According to AB Chile, a food industry association, more than 1,500 items, or 20 percent of all products sold in Chile, have been reformulated in response to the law (NY Times)

These reforms also show that the nature of labels and food packaging is very important. When consumers buy food, it is often habitual. Even small nudges can steer consumer behaviour. Having simple, clear labels on food has changed the behaviour of many consumers. Even more important is the change it has on producers – creating a clear incentive to make food healthier. So far there is little evidence consumers have been demanding food with more sugar.

Education

An important aspect of food-labeling is that it provides an effective way to teach people about which foods are healthy and which are unhealthy. A study into the effect of Chile’s policies, found that many consumers expressed suprise that many foods they thought were healthy – actually contained very high levels of sugar/fat. For example, ‘health bars’, yogurts and cereal – which have very high levels of sugar.

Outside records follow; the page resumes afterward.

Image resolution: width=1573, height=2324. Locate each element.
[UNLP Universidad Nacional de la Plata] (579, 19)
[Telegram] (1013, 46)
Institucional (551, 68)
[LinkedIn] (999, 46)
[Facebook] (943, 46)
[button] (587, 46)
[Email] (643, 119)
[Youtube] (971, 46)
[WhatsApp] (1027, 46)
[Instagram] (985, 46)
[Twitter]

“I associated that the brand Nutrabien (Goodnutrition) was very healthy, until those black labels came out. I realized that it had high levels of everything, and I felt very cheated (…) I really had no idea, I never paid attention. Now, I do pay attention.” Responses to the Chilean food label and advertising. (2019)

Evaluation

The success of education, labels and even tax may take time to have an effect. The study in Chile found that the most receptive consumers to change were young children, who were relatively quick to change habits and then put pressure on their mothers. Teens and adults were more reluctant to change their long-term eating patterns. However, as consumers get used to consuming healthier foods, cravings for unhealthy food diminishes.

The success of any policy also depends on how it is implemented. If food labels, tax are introduced alongside a change in policy at schools and work, it can lead to a change in food culture. If a policy is introduced in isolation, it may be ignored. There is an element of a bandwagon effect. When many children in class are beginning to choose healthier food, peer pressure promotes healthy eating, rather than peer pressure promoting fast food.

This can lead to some push-back. With parents feeling guilty about not giving healthy foods. There are also concerns that the prevalence of food-labeling may lead to desenitising and over time, people may come to ignore the labels.

Another issue is that companies have been reducing sugar by increasing artificial sweeteners – but artificial sweeteners may have health costs not entirely understood.